Ambos emprendieron tristemente el regreso. En la Atlántida sólo quedaban Quetzalcoatl y sus crueles guerreros e ictiántropos. El empleo de la bomba atómica, pues, estaba más que justificado.

Llegaron al muelle y descendieron la escalera de piedra que conducía al agua. Con ésta hasta la cintura, avanzaron hacia la arcada que daba paso al canal, submarino.

—¿Listo? —preguntó John haciendo una amplia inspiración.

—Listo —respondió Tomkin. Ambos se zambulleron a la vez, dirigiéndose hacia el canal sumergido.

A los pocos segundos, sus cabezas volvían a aparecer sobre el agua.

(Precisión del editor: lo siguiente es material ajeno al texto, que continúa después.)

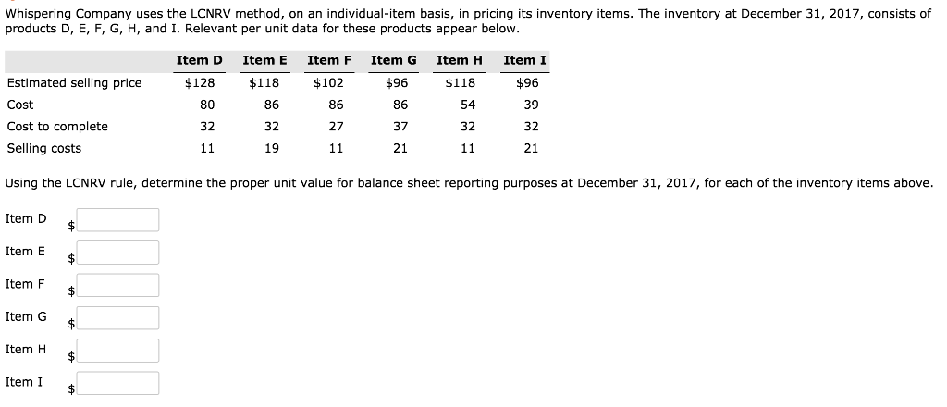Select the Item G column heading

—¿Has visto? —preguntó Tomkin.

—Sí…, hay docenas de ellos. Es imposible pasar.

Al nadar hacia el canal, ambos observaron una compacta masa de hombres-peces, que los esperaba empuñando sus puñales.

—Aquellos tres malditos fueron a advertirlos… No podemos pasar. Nos harían trizas —dijo John.

—Y son capaces de estarse ahí hasta el día del juicio —dijo Tomkin.

Ambos se miraron en silencio, mientras el agua goteaba de sus cabellos y se escurría por su cara.